- **REQUIRED WORK**: Return the listing below line for line, without the pictures.

----------

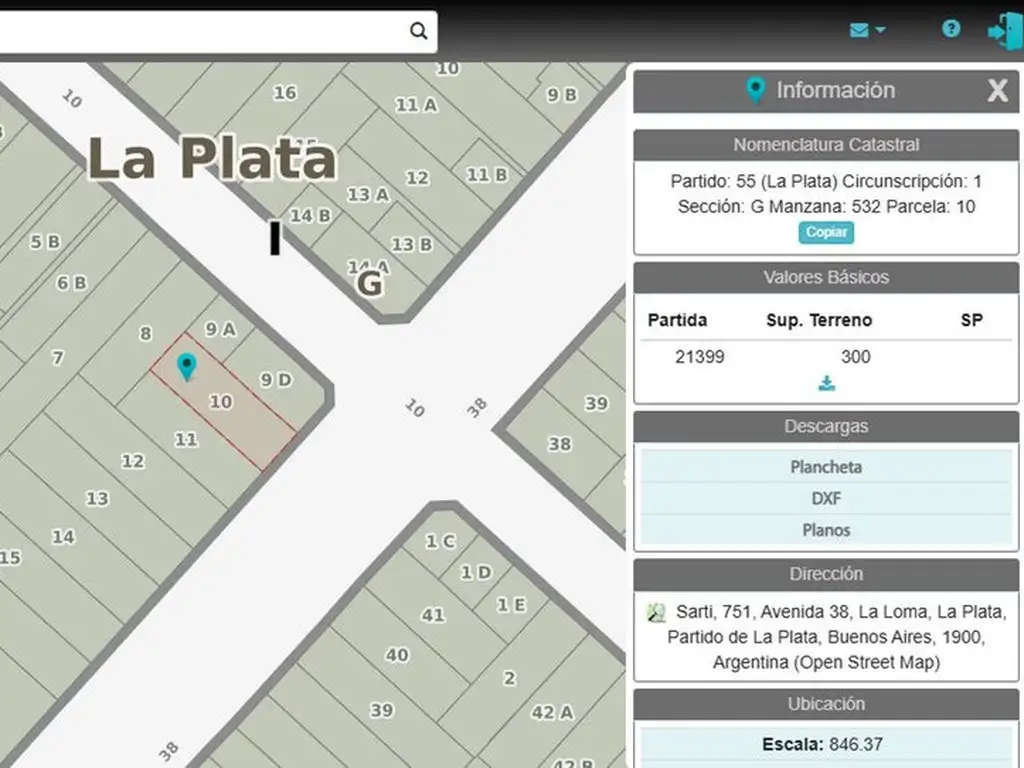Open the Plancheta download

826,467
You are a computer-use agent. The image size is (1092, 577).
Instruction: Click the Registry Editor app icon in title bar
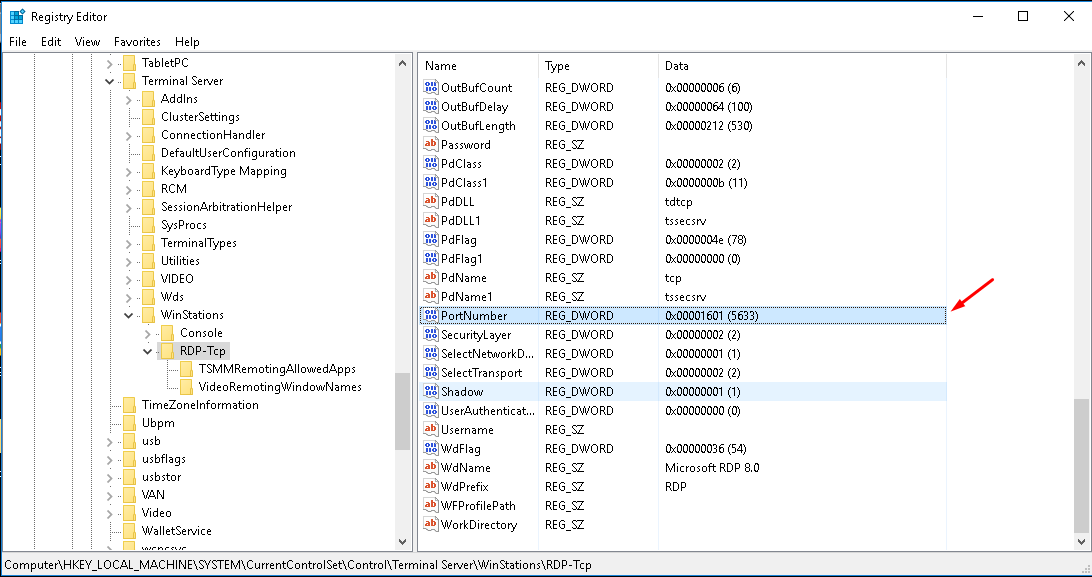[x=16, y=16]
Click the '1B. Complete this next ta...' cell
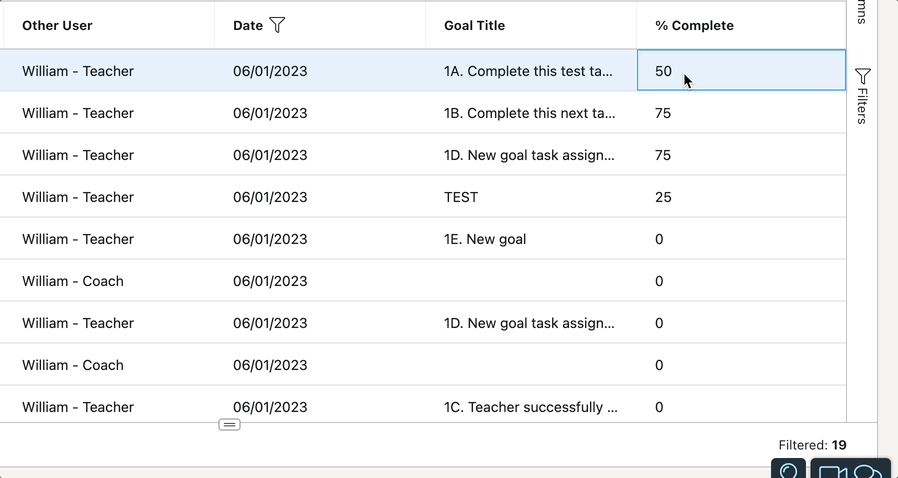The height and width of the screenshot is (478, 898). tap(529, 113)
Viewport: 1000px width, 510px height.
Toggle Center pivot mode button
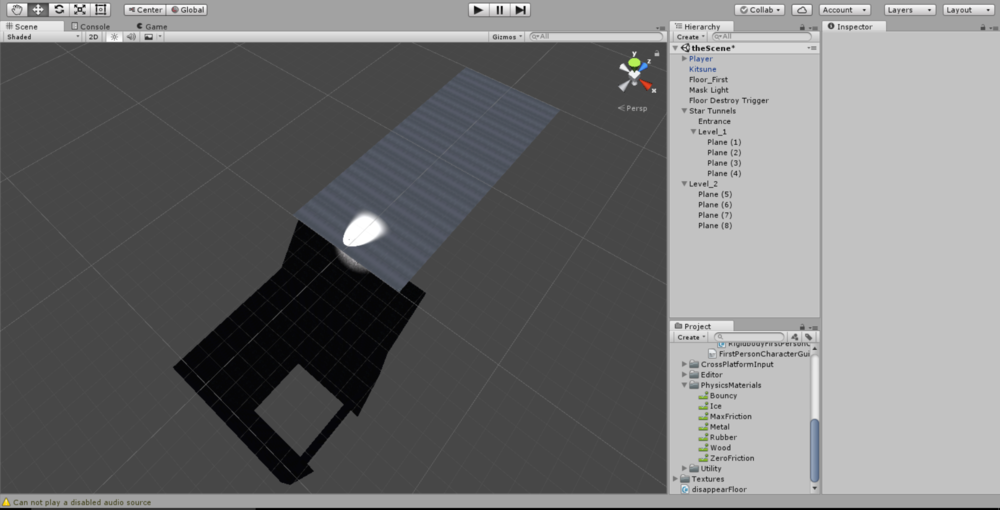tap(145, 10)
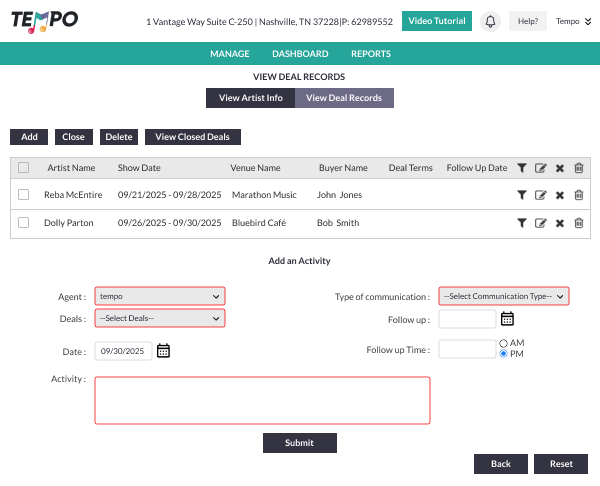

----------

- **EXERCISE SOLUTION**:
Open the Plancheta download

826,467
You are a computer-use agent. The image size is (1092, 577).
Instruction: Click the Registry Editor app icon in title bar
[x=16, y=16]
Click the '1B. Complete this next ta...' cell
The height and width of the screenshot is (478, 898). tap(529, 113)
Viewport: 1000px width, 510px height.
Toggle Center pivot mode button
tap(145, 10)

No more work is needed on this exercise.